Bis man es ihm gestattet, vollständig bei den Küchenhoffs einzuziehen, verbringt Mahmoud zumindest schon die Nachmittage mit dem Ehepaar. Täglich lernt er mit Waltraut Küchenhoff Deutsch. An den Vormittagen macht er einen Deutschkurs an der Universität in München, den ihm das Ehepaar finanziert hat.

Mahmoud ist sich sicher: Den Küchenhoffs wird er für immer dankbar sein. "Sie helfen mir so sehr, und sie fragen mich jeden Tag, wie es mir geht. Das bedeutet mir viel", sagt er. "Er betrachtet uns als seine zweite Familie", sagt Küchenhoff, "und wir haben ihn sehr schätzen gelernt".
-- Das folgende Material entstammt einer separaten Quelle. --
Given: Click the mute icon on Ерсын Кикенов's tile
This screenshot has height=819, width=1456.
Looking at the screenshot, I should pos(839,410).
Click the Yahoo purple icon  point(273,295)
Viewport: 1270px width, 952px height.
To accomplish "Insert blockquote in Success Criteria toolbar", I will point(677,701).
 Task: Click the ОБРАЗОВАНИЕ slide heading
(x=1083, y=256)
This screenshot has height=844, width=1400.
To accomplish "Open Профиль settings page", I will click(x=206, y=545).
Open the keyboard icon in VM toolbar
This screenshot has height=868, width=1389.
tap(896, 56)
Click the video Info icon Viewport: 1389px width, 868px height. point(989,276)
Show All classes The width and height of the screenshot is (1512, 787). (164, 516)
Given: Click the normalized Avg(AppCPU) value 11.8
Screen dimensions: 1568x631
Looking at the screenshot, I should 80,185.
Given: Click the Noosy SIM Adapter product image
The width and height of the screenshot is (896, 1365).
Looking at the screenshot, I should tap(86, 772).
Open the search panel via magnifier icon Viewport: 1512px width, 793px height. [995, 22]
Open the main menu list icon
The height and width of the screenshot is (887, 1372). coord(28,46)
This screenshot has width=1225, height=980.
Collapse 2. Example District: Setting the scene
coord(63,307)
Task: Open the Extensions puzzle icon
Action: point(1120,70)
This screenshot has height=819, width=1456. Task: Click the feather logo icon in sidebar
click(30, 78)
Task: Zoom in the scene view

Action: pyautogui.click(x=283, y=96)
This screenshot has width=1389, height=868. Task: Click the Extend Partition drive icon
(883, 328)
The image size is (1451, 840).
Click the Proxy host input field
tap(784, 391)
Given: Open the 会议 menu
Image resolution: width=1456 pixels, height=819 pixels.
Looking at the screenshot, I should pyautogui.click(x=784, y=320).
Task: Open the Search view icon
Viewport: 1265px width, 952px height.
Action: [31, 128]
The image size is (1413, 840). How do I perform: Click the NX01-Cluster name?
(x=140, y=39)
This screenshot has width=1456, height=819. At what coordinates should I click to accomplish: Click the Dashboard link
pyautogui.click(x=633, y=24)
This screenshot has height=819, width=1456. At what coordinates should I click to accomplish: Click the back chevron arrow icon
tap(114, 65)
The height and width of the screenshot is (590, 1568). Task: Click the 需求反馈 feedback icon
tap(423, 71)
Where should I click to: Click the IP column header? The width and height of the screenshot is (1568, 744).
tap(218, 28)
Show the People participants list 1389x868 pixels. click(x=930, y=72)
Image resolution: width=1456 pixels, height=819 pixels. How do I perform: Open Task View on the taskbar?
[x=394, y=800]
Seine eigene Familie musste Mahmoud zunächst zurücklassen. Seine Frau und seinen Sohn hat er vor seine Abreise nach Dubai gebracht, die Lage im Gazastreifen ist auch jetzt, ein knappes Jahr nach dem letzten Krieg in der Region, zu unsicher. Nun wartet seine Familie darauf, dass Mahmoud sie endlich zu sich holt. Das darf er, wenn seinem Asylantrag stattgegeben wird. Den Antrag hat er am 11. Januar gestellt. Seitdem wartet er, und bangt. Seine Frau hat psychische Probleme, es ist hart für sie ohne ihren Mann. Mahmoud zeigt ein Foto vom zweiten Geburtstag seines Sohnes. "Ich war nicht da", sagt er traurig. Neun Monate hat er die beiden nicht gesehen. Mahmoud erzählt nur sehr zögerlich von sich. Wenn das Gaza wäre, sagt er, dann würde er dafür ins Gefängnis kommen. Deutschland ist anders, das weiß er, aber alte Ängste lassen sich nur schwer ablegen. Mahmoud ist gebildet, in seiner Heimat hat er in einer Bank gearbeitet. Er hat in Jordanien Marketing studiert. Mahmoud würde gerne arbeiten, doch natürlich darf er das nicht. Also lernt er Deutsch und wartet. Wartet, dass sein Asylantrag bearbeitet wird, wartet darauf, dass er seine Familie endlich wieder sehen kann, wartet darauf, dass man es ihm endlich gestattet, bei seiner neuen deutschen Familie einzuziehen. Darauf warten die Küchenhoffs auch. Und sie hoffen, dass ihre Initiative den Weg bahnt für ähnliche Vorhaben. "Nur durch engen persönlichen Kontakt können die Leute die Vorurteile abbauen, die sie gegenüber den Flüchtlingen haben", betont Waltraut Küchenhoff: "Vorhaben dieser Art sollte die Regierung unterstützen und nicht behindern."